Lo importante es que en estas ocasiones además de pases magnéticos, la utilización de bálsamos, lociones y medicinas de patente, emplean grandes cantidades de hierbas para formar los ramos con los que limpian simbólicamente a quienes requieren de una curación. Dichas hierbas se venden esos días en todos los templos. En las recetas -algunas de ellas ejemplificadas en el libro- aparece también, corno ya lo dijimos, el empleo de medicinas de patente.

Ortiz presenta en su obra el sentido, color y utilización de las velas que se compran en los templos con alta demanda entre los asistentes. Las velas, por provenir de los templos, proporcionan poderes mágicos (para lograr amor, alejar enemigos y envidias, obtener dinero, etcétera).

Otro aspecto enfatizado por Silvia Ortiz en su trabajo son las llamadas “Operaciones espirituales” que emulan simbólicamente a las quirúrgicas realizadas por los médicos. El mérito aquí consiste en que la información sobre la Ciudad de México, se complementa con los datos recogidos en otras partes del país. De esta manera, los estudiosos pueden tener una información más completa sobre ceremonias de iniciación y procedimientos terapéuticos.

Igualmente el libro nos proporciona expresiones del léxico de este grupo y nos presenta las interpretaciones de las videncias registradas, así como las asociaciones que se presentan con las problemáticas propias del sector social al que los feligreses de este credo pertenecen. Se nos dan a conocer pequeños libros editados por el grupo y leídos por los fieles y los tipos de oraciones utilizadas.

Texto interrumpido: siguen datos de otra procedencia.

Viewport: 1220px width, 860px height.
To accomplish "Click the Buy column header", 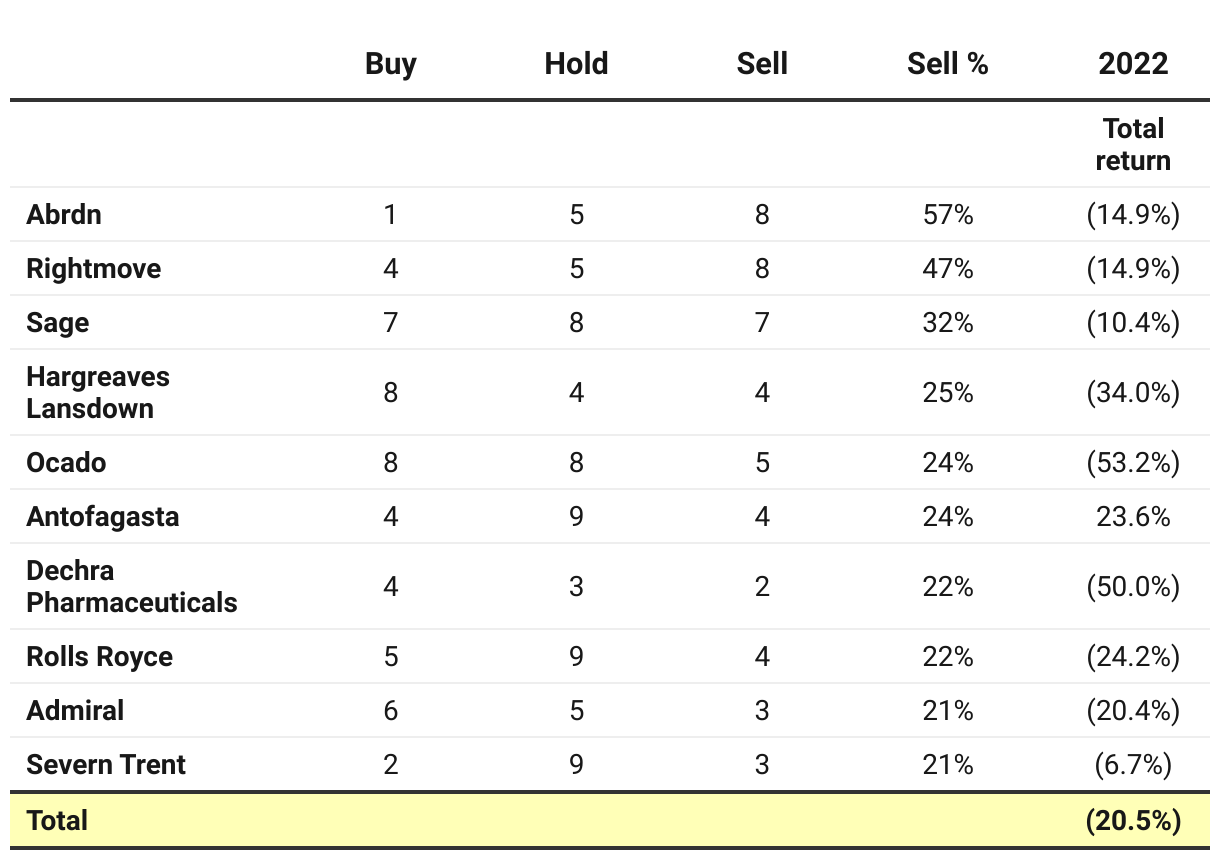I will 390,64.
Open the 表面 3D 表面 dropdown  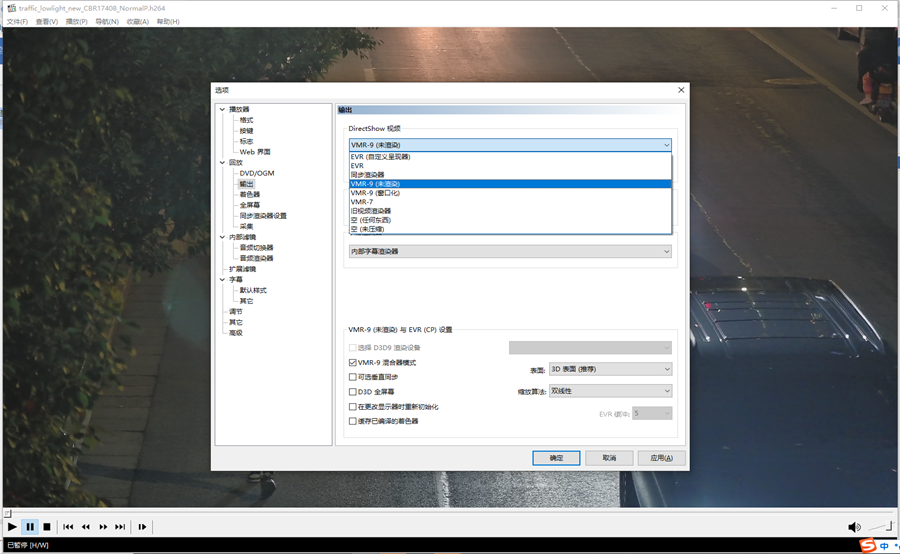coord(610,369)
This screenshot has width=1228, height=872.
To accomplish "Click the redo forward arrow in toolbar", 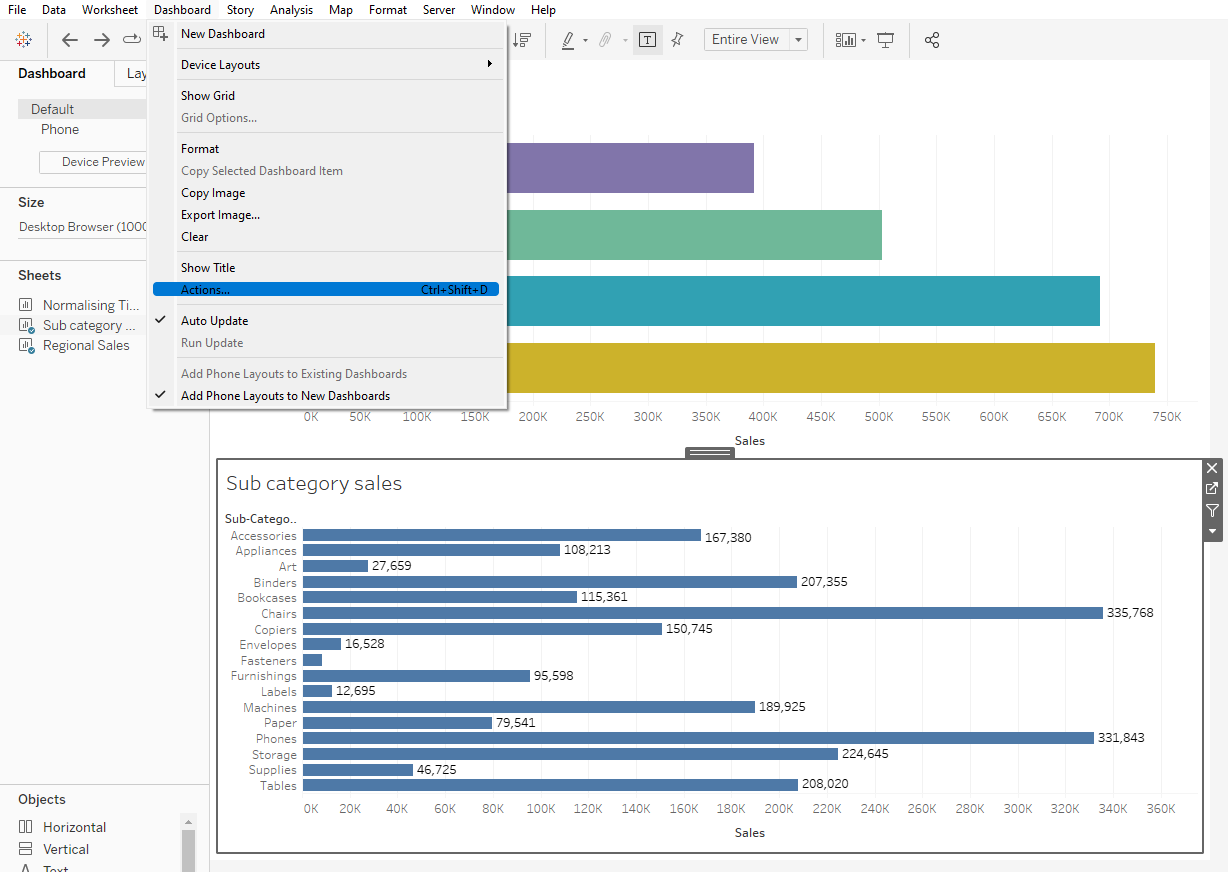I will tap(101, 40).
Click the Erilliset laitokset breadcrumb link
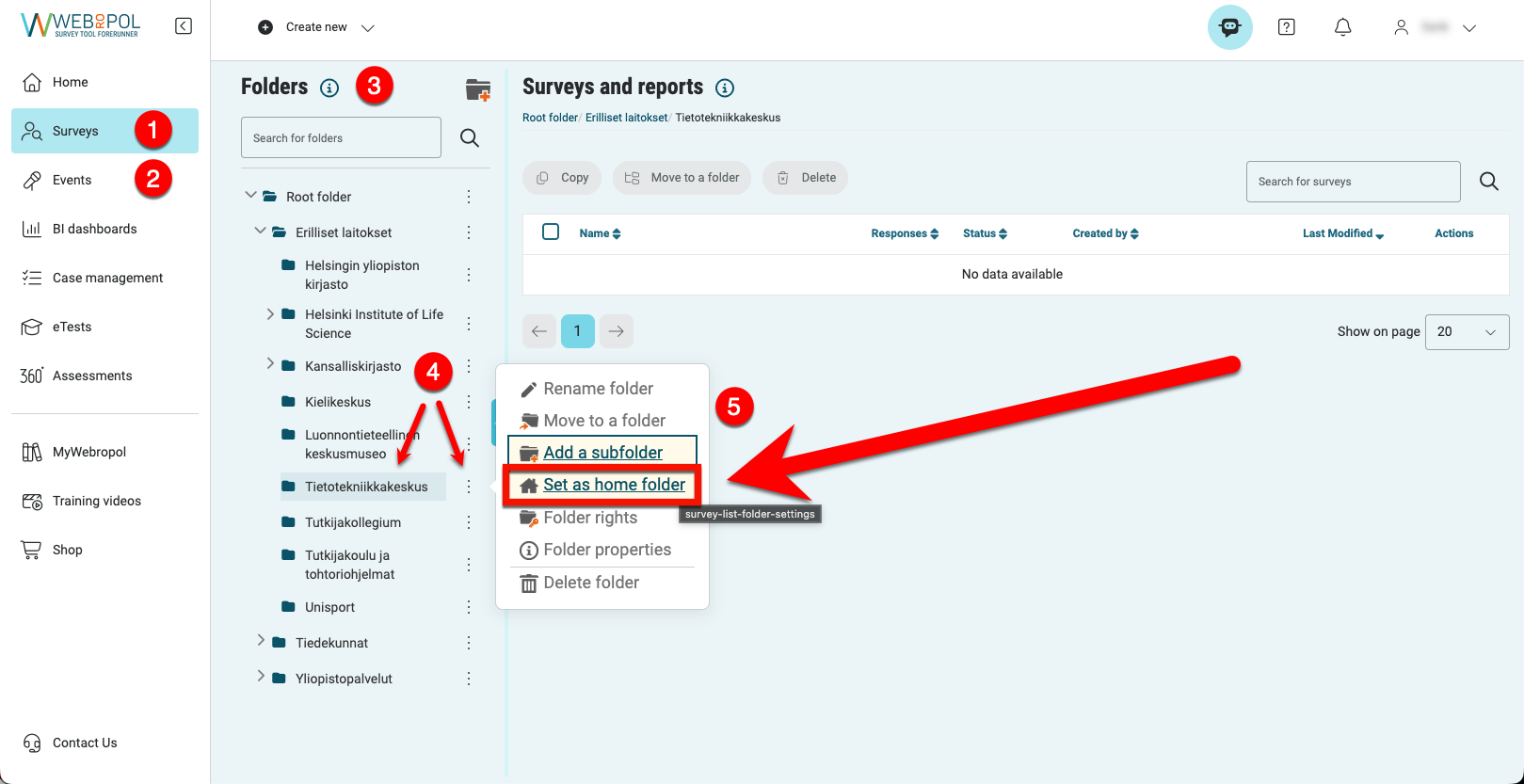Viewport: 1524px width, 784px height. (x=626, y=118)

Otro de los méritos del libro es el incluir, además de las fotografías mencionadas del acervo histórico del grupo, fotos que pudieron lograrse durante la realización del trabajo de campo. Ortiz integra en su investigación sus propias fotografías del grupo y además nos presenta lo captado por la lente de destacados artistas de la cámara como Mariana Yampolsky y Alfonso Muñoz, quienes lograron fotos excelentes de algunas ceremonias, lo cual nos ayuda a adentrarnos visualmente a las vivencias de los espiritualistas.

Por último, deseamos mencionar el enfoque diacrónico y sincrónico que la autora utiliza para presentarnos el proceso de la creación y desarrollo del espiritualismo trinitario mariano, una religiosidad popular que como decíamos líneas anteriores, es una de las más importantes del país, con una permanencia de ciento treinta y siete años. La lectura de su obra nos hace comprender precisamente, el porqué de esa permanencia.

No obstante, consideramos que para una próxima edición, deberán presentarse, cosa que en esta publicación no se hace, las nuevas modalidades que ha adquirido el espiritualismo trinitaria mariano, como son sus expresiones en sociedades indígenas o la incorporación en algunos templos de otras religiones, como sucede en la actualidad con la santería, práctica a la que la misma autora se ha referido en otros trabajos.

Autora: Isabel Lagarriga Attias, Dirección de Etnología y Antropología Social, INAH.